Police cars with sirens wailing raced through the dark streets and a blast could be heard from within the Toa Payoh subway station as the exercise involving 2,000 personnel got underway in the pre-dawn hours.
The Singapore Civil Defense Force (SCDF) said that along with Toa Payoh, three other central subway stations -- Dhoby Ghaut, Raffles Place and Marina Bay -- were hit by near-simultaneous mock bomb blasts and a chemical attack.
PHOTO: AFP
The city's transit system came under threat of a real attack in 2001, officials have said, and Prime Minister Lee Hsien Loong (李顯龍)in his New Year's address warned the nation to brace for a possible "terrorist attack" which would threaten economic growth in Southeast Asia's most developed country.
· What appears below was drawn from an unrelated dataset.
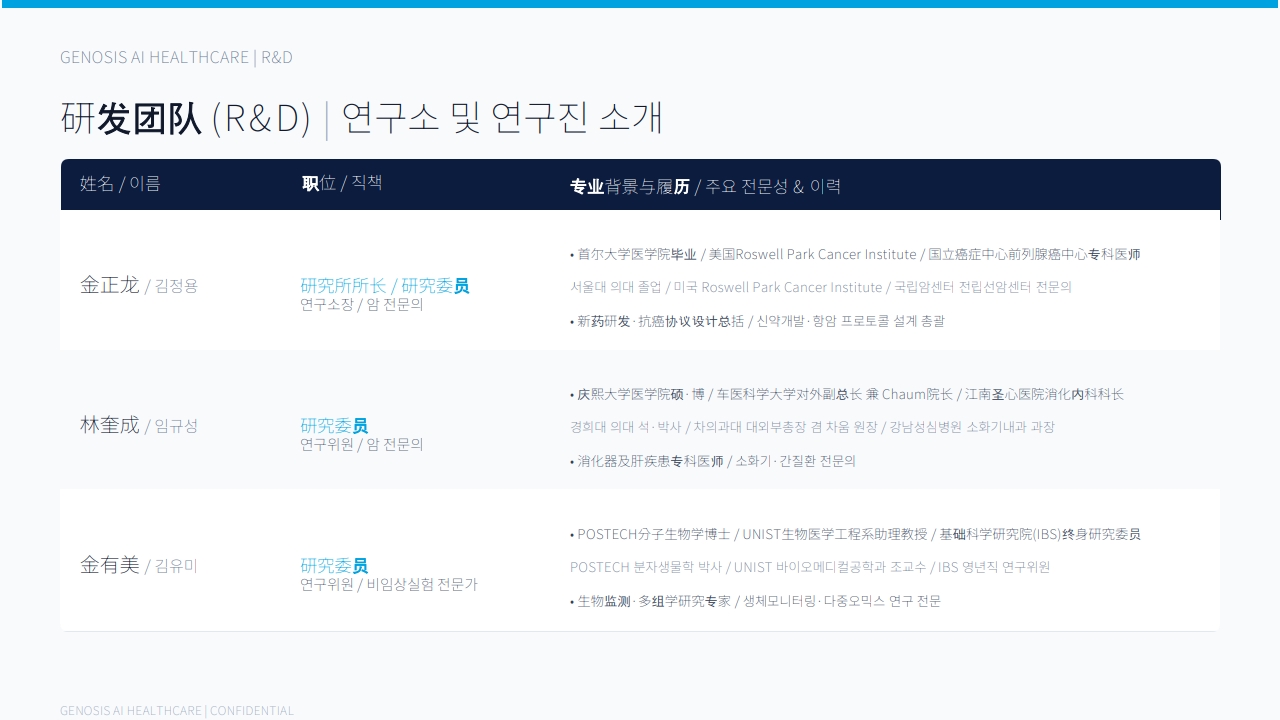Select the name 金正龙 / 김정용
This screenshot has width=1280, height=720.
[139, 285]
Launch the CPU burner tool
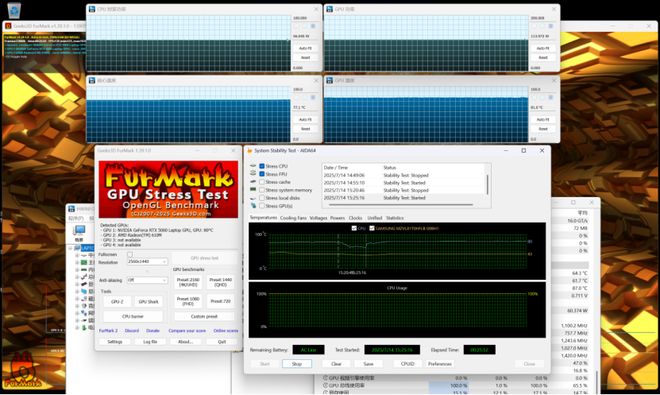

"We will do our best to prevent any such terrorist attack in Singapore but should it ever happen and it could, then this is how we should react," Lee told reporters at the Dhoby Ghaut station at the conclusion of the drill.
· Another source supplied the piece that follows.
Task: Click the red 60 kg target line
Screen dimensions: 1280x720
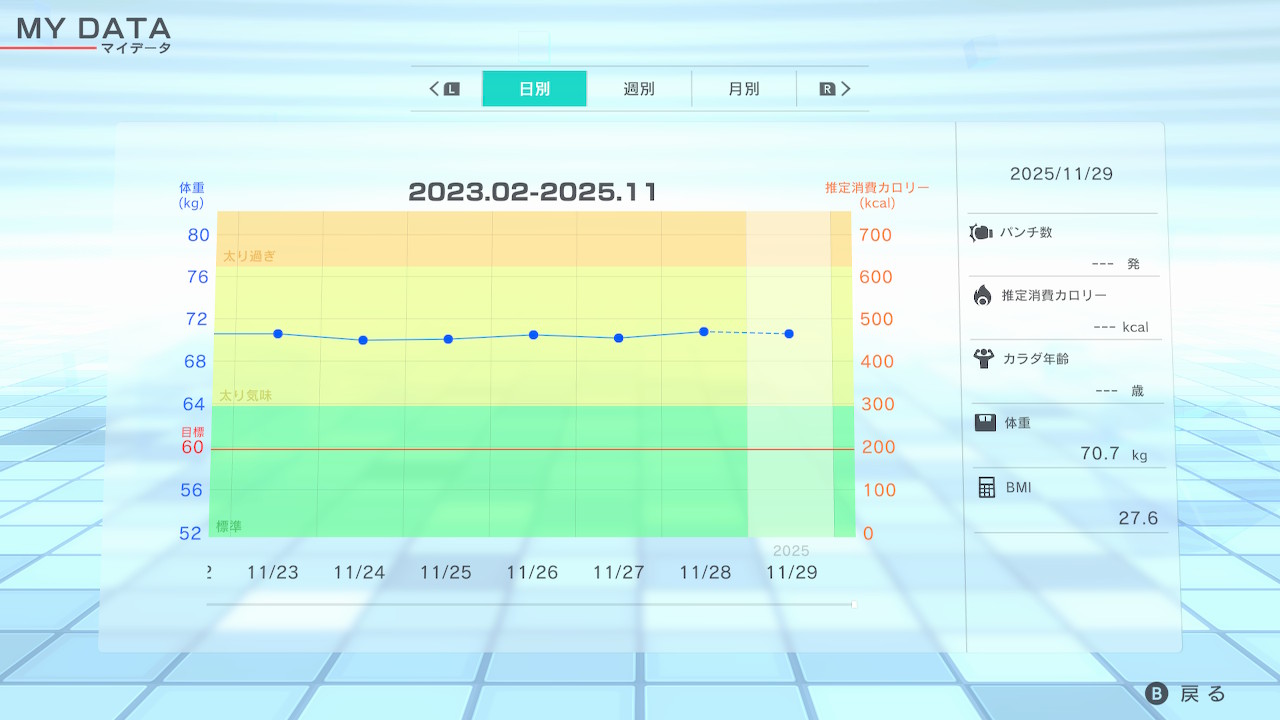Action: (530, 449)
"This is how we go about our lives, this is how we respond to the emergency and how we put things back to normal again," Lee said.
Officials had kept secret the precise timing of the three-hour exercise, codenamed Northstar V.
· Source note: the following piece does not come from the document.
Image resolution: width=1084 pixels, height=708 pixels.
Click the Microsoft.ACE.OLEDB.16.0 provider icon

SCDF, which operates the city's emergency ambulance and fire services, said the scenario for the drill was similar to the July 7 attacks on London's subway system and a bus, in which 52 commuters and four apparent suicide bombers died.
"Help" the would-be victims screamed from inside a smoking train at Toa Payoh station after the simulated bombing.
Officials used mannequins as well as live "victims" stained with fake blood. Some collapsed on the platform while others were wounded inside the train, their "severed" limbs lying nearby.
SCDF personnel removed the victims on stretchers.
At the bus interchange outside, rifle-toting police guarded the scene after a double-decker bus was hit by a mock bomb that left 42 people "wounded" and fake blood and debris strewn about the roadway as rain fell.
"During the exercise which involved over 2,000 personnel, thunderflashes, smoke and fire simulators were used," an SCDF statement said.
It said some 500 "live" victims and mannequins were deployed, and around 3,000 commuters evacuated.
"We tried to simulate as close as possible," one SCDF official said. "We are playing real-time."
Local radio reported that "grieving" relatives arrived in tears at a victim assistance center.
When a fake bomb went off at Dhoby Ghaut station, commuters escorted by SCDF personnel left their train through the back door and walked through a tunnel for about 100m to escape, local radio quoted a witness as saying.
A simulated chemical attack later occurred at Dhoby Ghaut, leaving about 40 people collapsed on the platform, radio reported.
One commuter, Jess Fung, was on her way to work when one of the blasts occurred. She said civil defense officers had boarded her train to advise passengers of the exercise, so she was not afraid.
Officials have said that extremists planned to attack a bus carrying US citizens to Yishun subway station in 2001 but authorities foiled the attack by arresting 15 people including members of the Jemaah Islamiyah (JI) network.
The city-state, a staunch US ally, has stepped up security on fears it will be a target for attack by regional and international extremist groups.
Around 30 Muslim Singaporeans suspected of JI membership are being held under the Internal Security Act, which allows for detention without trial.
Authorities have blamed JI for a string of attacks including the 2002 bombings on the Indonesian resort island of Bali, which killed 202 people.